/signe2librisxl

Converting/importing Signe data to Libris XL

Primary LanguagePython

Signe Newspaper Data 2 Libris XL

Setup

Important: install ODBC Driver 18 for SQL Server! See: https://docs.microsoft.com/en-us/sql/connect/odbc/linux-mac/installing-the-microsoft-odbc-driver-for-sql-server?view=sql-server-ver15.

(The use of --system-site-packages when creating the virtualenv below is needed if you want/have to install pyodbc using your distro's package manager.)

$ python3 -m venv --system-site-packages .venv
$ source .venv/bin/activate
$ pip install -r requirements.txt
$ cp signe.ini.in signe.ini # edit for correct credentials!

Extract & Transform

$ python -m signedata signe.ini

Load

The supplied $BUILDDIR now contains jsonl files with records that XL can load.

About The Mappings

This data maps to Libris base data (mainly id.kb.se terms).
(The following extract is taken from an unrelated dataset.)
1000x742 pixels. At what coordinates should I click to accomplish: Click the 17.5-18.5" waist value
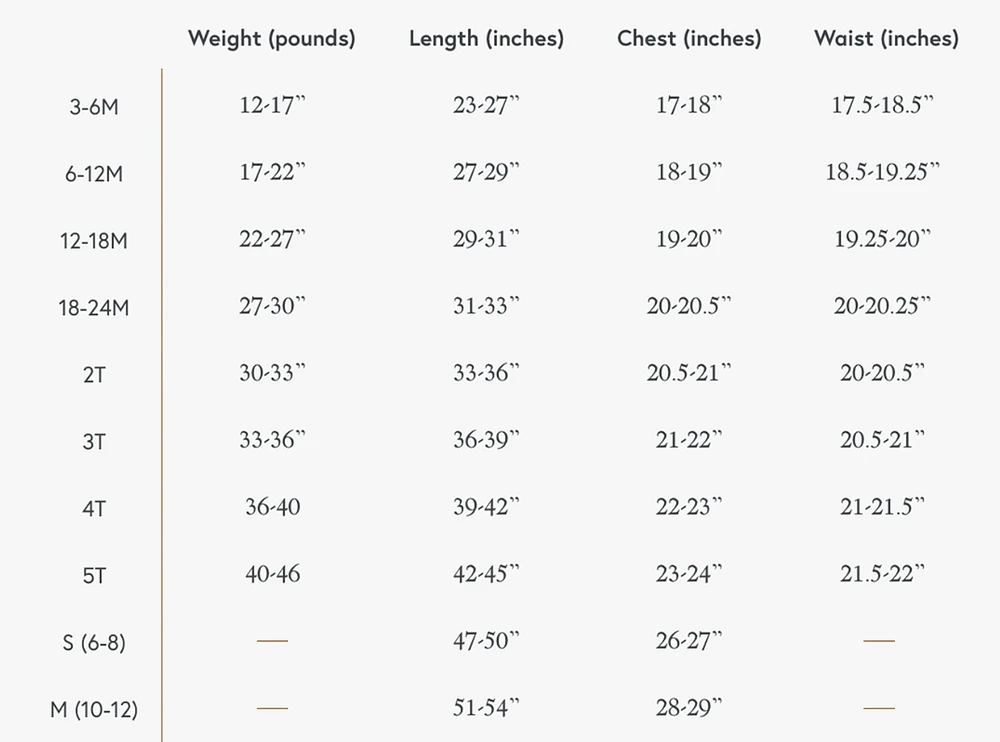(x=883, y=105)
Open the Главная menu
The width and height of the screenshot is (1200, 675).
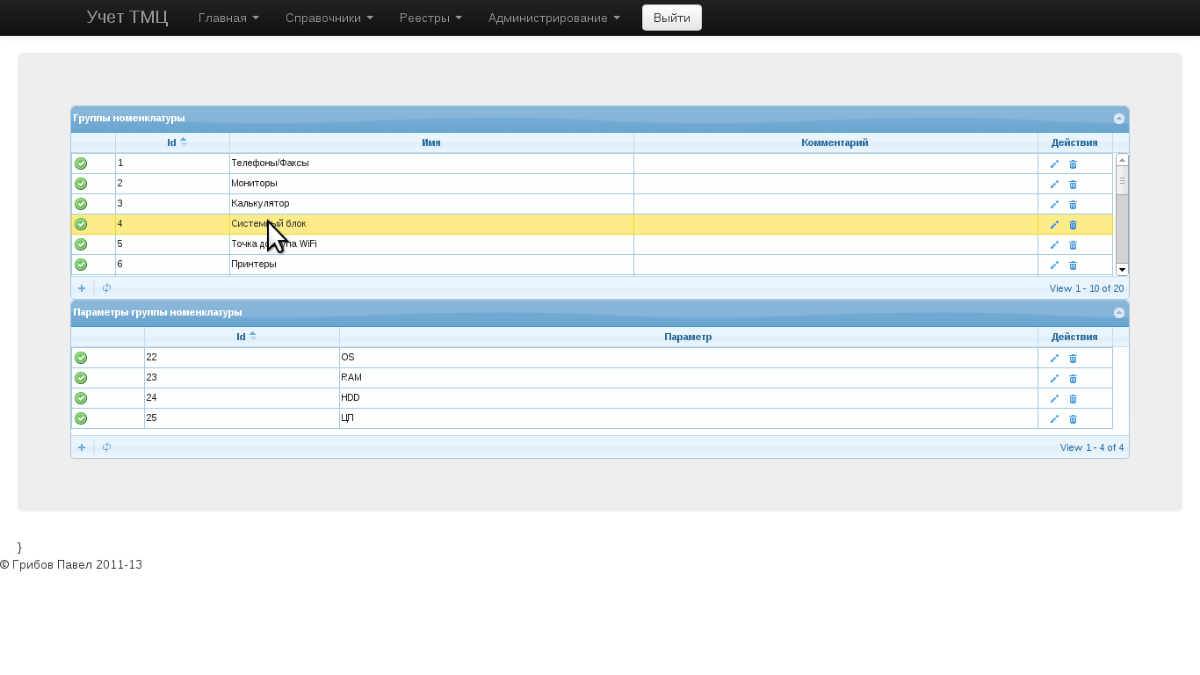[x=228, y=18]
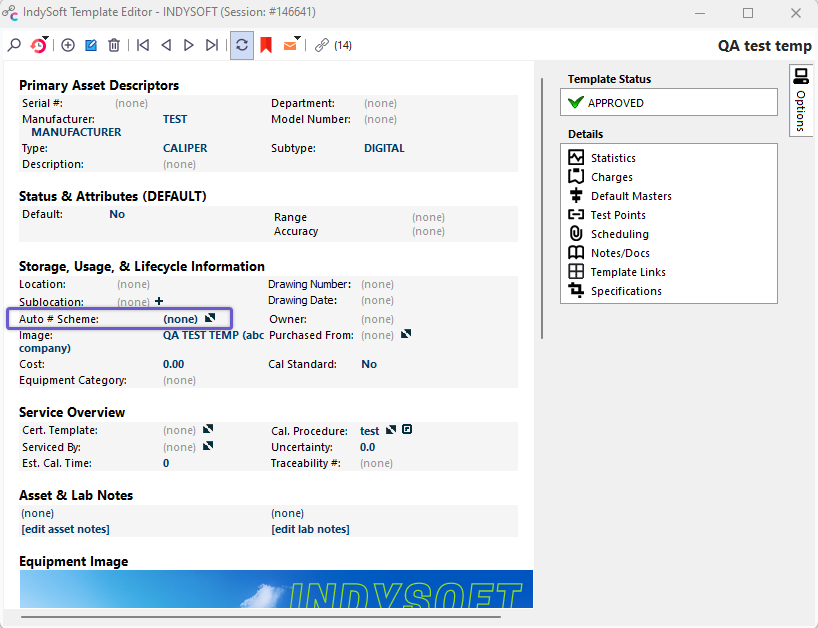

Some of these have been set up specifically to support this Signe data, namely frequencies and a-regions.

(If these are specific to Signe only, we have a bigger coordination problem.)

Temporality

This data uses a qualification model of time, meaning that we use specific qualified relations to capture relations restricted to a certain date range.

This has a precursor in the existing use of provisionActivity and structured values, as well as following the rationale in the accepted BF 2.1 Proposal: pubFrequency/PubFrequency for recording complex frequency information.

Furthermore, as these qualifications relate to the instances of the serial that were issued during a given period, we use the specific firstIssue and lastIssue properties throughout to clearly reflect that.

Particularly, this can be used, e.g. in an application consuming this data, as an indication that the qualified data applies to any issue (any entity linking to a serial using isIssueOf) which has a date (of publication) that falls within the qualified date range.